Been Away For A Minute;


(VSWphotoshop shit; steppin' that game up.;
my sexy girl reppin' that VSdubb!; BOOOOSHHHishome.)

Soooo, i've been away for a while.; Recent shit to update you hoes.; Eh, other than that.; Just apps to schools/jobs.; Cupcakey with my baby; btw, I love you soooo much :D.; Grace is home and it makes me hellla happy.; I can't wait to graduate and summerness.; I need more tattoos & my lip pierced.

(Miss Mela Mackin' is the sex; my sex; i love you)
(Two panels of an art project: update when it's done)

I'll write about something worth while another day. chuuuuch.

Tuesday, March 17, 2009

INK!


(i'll get a better picture later)

Tuesday, March 3, 2009

Productivity;


F E E L I N G P R O D U C T I V E, A R E W E ? Y E A H.
So, here's my epiphany of things I need to do with myself:
+Finish applying to the Art Institute of Washington (Arlington)
+Draw, draw, draw//sketch, sketch, sketch like crazy.
__I'm going to do this Tattoo Artist thing, please believe.
+Ticket for Cali in May; prices and shit; to see my bby of course <3.
+See what ink I want to get for my birthday (what, where, et cetera).
__Birthday is March 11th. :D.
+Make Fuzzy Tingle Time playlist, haha.
+GET MORE STOKED FOR SEEING bby in 3 days!!!

& i'm sure there's more, but that's all for now...chuuuuch.

Lil' Vanity;


Haha, my little cuzzos reppin'. chuuuuuch.

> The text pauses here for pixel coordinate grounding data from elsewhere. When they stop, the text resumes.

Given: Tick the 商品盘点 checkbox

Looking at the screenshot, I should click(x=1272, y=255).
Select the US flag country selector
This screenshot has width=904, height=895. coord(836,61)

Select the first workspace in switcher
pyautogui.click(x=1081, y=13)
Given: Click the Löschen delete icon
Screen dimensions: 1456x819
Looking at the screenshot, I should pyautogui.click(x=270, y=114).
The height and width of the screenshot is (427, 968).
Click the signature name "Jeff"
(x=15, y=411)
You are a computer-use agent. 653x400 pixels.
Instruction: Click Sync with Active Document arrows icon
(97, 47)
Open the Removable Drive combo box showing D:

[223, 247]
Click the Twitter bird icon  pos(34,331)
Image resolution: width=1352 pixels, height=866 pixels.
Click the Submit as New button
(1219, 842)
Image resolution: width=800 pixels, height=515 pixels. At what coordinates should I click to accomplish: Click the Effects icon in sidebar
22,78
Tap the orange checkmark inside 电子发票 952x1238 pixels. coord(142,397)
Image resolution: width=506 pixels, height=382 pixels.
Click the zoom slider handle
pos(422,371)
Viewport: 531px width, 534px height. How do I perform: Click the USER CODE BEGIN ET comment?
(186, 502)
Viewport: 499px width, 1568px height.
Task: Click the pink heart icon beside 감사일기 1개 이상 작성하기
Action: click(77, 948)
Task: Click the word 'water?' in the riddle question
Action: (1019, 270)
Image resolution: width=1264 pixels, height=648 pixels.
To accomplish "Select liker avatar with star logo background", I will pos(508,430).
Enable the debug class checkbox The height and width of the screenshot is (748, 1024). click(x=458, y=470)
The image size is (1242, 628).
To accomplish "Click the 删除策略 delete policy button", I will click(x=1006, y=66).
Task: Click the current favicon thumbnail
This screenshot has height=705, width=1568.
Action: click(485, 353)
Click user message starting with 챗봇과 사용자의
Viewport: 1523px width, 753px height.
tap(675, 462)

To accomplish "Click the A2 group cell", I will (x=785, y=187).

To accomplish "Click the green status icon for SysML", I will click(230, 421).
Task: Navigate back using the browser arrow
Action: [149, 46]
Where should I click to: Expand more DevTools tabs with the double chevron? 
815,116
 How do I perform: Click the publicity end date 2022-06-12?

Saturday, February 21, 2009

NIKE SB Trainer; Bamboo & Black;


I just want to express that...
I have faithfully loved these NIKE SB's for 2 years now; since they came out.
& i've searched the universe for them & i can't find them in my size.
I just need to express that it truely upsets me.
Regardless of it's absence in my life, I still love you.

BUY ME THESE OR I'LL KILL YOU.

Friday, February 20, 2009

PSDTUTS;

VSW Chroooommme!
Honestly, shit's addicting. I've been doing a lot of these new things in
Photoshop, and it's OD addicting.
Just thought i'd share of the beginnings of greatness;

oh, i'll master it all. chuuuuch.

VSWoooooooooooooD!

Thursday, February 19, 2009

!!!



Friday the 13th;
Review: Typical, New Age Slasher Flick; I enjoyed it.
(Down side of the night: Tee wants to scare the shit out of me.
& long story short, i ended up screaming like a little girl for a millisecond.)





DRTY NRTH 2/3 INVERSE;

(Inversed the DRTY NRTH & little VA's from the original)

(DRTY NRTH Golden: B-STER 3hr. creation)
bbygrl;

11709Perfection & I love my girlfriend. I just, thought i'd share that with the world.

Wednesday, February 11, 2009

DRTY NRTH RVA;

Design & Finished Product: B-STER; Vanity Street Wear.




D R T Y N R T H R V A;

Thursday, February 5, 2009

Sushi;

S U S H I;
Well, iloveyou. I ate some of you today, scratch that, i demolished you today, and it was perfect. Blogging this reunion of love we share together, just felt necessary. eel roll, you are THE shit.

Tuesday, February 3, 2009

party | galaxy | photo creepin'

RANDOM hangouts: check it.
late night partying. g$, jheit, ju, & myself. dance. prttylghts.
g$ & myself wiff' britno and her boy. galaxy diner. random ass photos.
g$ & i photo adventure. good fun.



jheit & g$.

some prtty lghts.

juuuuu.

The Official Duke Kahanamoku Surfers.

cuzzo cheelin'.

UFO.

cute coup.

my bestfriend is hella cute. forreally.

creeper.

glor-goyle.

f that u. b-ster whattup.

oh. no big deal. chillin' on dumpsters.

<3.

splinters: price you pay for being a rebel.